Salt rock also has a crucial influence on pore connectivity. According to Sun et al.’s (2022b) correlation between salt minerals and throat fractal dimensions, salt minerals have a strong blocking effect on small pore throats and consequently reduce the proportion of effective connected pores. Improvement of the connectivity of pores and promotion of salt mineral dissolution and reprecipitation will therefore be the key to increasing shale oil storage and production in future development.

4 CONCLUSIONS

This paper evaluates the characteristics of connected pores in shale samples from the Eq34-10 rhythm of the Qianjiang Formation in the Qianjiang depression, and investigates the occurrence of pores containing movable shale oil. The principal conclusions are as follows.

(1) Because of the influence of compaction and sedimentary environment in the Qianjiang Formation, the types, sizes, and degrees of deformation of pores in Wells BX7 and BYY2 are different. The pores in Well BX7 are mostly mixed intergranular pores composed of quartz, clay, and carbonate minerals, as well as clay interlayer pores. The pore diameters are mostly less than 50 nm, with a peak distribution value of about 5–10 nm. The pores in Well BYY2 are mostly dolomite intercrystalline pores and mixed intergranular pores, with a small number of clay mineral interlayer pores. The pores are mostly less than 600 nm, and micron-scale pores are widely developed. In Well BX7, pore development in mudstone facies is better than in carbonaceous mudstone and dolomitic mudstone facies while, in Well BYY2, pore development is best in dolomitic mudstone facies, followed by argillaceous dolomite facies and argillaceous limestone facies.

(2) Effective connected pores in Eq34-10 rhythmic samples from the Qianjiang Formation account for less than 50% of all connected pores, and the effective connected porosity of Well BX7 is inferior to that of Well BYY2. In Well BX7, pores with throat diameters smaller than 15 nm are the principal limitation on shale oil mobility. In Well BYY2, residual mercury from mercury injection testing was mainly concentrated in pores with throats of 10–200 nm in lamellar dolomitic mudstone facies. In bulk argillaceous dolomite facies, the residual mercury was mainly concentrated in 60–300 nm pores. The sizes of pore with retained hydrocarbons can be 5 nm, or even smaller, while the sizes of pores with movable shale oil are generally larger than 40 nm.
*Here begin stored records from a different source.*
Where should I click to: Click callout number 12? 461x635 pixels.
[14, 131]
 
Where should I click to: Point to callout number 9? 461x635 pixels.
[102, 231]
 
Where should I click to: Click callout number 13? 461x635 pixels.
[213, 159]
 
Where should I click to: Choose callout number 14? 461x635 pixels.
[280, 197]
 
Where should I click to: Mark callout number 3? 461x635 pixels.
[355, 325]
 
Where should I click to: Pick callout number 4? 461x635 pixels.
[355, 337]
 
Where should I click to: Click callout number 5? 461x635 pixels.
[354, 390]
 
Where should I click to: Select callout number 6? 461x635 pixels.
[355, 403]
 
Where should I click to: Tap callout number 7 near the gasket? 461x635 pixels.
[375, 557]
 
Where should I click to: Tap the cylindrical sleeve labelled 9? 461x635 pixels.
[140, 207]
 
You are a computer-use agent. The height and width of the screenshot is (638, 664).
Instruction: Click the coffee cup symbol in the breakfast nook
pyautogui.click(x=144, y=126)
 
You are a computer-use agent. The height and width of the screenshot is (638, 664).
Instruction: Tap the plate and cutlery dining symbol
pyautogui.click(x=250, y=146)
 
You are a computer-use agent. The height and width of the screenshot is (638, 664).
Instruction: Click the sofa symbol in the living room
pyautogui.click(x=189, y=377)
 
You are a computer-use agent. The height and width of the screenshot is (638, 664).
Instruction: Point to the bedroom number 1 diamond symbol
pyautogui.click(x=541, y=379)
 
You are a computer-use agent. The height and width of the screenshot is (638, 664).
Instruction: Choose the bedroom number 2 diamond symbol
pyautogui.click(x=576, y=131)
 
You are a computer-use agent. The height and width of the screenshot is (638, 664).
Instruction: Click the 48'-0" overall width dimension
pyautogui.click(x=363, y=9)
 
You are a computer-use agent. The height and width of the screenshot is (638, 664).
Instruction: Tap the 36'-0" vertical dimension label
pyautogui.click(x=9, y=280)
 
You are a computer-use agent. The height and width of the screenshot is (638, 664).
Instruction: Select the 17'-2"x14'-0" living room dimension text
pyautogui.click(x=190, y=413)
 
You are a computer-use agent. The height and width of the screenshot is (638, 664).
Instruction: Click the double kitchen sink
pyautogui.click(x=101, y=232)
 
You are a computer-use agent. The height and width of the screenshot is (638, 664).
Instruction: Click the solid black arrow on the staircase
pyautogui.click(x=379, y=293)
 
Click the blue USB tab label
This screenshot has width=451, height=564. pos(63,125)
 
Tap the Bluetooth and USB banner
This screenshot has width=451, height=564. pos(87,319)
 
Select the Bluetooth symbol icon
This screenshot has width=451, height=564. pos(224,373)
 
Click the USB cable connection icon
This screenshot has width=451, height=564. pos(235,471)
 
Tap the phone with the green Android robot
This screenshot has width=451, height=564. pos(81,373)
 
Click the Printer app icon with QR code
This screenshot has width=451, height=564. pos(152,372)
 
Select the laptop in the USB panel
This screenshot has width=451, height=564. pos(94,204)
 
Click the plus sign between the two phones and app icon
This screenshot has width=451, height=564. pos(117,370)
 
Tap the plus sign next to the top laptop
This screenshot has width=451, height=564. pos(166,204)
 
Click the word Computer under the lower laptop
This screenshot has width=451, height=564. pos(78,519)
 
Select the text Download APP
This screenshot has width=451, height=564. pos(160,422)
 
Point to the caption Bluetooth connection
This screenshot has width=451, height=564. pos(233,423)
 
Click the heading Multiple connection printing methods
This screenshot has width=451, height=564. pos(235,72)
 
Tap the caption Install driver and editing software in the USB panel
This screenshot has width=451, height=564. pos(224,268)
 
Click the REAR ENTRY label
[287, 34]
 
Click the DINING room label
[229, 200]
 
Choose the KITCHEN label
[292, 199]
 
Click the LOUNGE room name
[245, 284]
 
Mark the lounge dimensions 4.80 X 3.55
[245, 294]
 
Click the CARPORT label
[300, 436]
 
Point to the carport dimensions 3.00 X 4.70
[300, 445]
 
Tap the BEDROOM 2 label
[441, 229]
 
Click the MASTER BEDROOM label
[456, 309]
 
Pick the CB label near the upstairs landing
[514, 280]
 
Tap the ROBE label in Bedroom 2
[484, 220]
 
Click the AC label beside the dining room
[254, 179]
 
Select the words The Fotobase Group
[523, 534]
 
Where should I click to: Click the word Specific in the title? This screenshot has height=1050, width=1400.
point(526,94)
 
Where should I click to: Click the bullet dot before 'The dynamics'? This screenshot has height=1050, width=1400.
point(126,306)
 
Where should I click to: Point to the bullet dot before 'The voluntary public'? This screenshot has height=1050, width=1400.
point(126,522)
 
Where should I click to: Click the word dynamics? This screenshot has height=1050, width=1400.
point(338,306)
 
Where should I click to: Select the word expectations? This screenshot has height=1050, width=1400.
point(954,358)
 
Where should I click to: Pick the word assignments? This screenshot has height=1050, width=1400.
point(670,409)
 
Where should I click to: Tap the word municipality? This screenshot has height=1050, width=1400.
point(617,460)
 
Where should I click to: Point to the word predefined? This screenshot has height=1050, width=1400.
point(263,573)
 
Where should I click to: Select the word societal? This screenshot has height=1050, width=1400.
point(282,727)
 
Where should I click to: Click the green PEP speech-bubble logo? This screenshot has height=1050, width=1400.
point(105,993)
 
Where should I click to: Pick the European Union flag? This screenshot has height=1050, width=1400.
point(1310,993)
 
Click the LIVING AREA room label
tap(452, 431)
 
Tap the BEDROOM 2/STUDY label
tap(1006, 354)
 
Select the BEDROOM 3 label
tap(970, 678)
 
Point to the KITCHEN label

(3) Excluding the influence of differences in wettability, the mobility of shale oil in Eq34-10 rhythmic samples from the Qianjiang Formation is affected by differences in lithofacies, the degree of pore deformation caused by diagenesis, the complexity of pore structures, and the connectivity of pore throats. Halite dissolution and reprecipitation also inhibit the mobility of shale oil.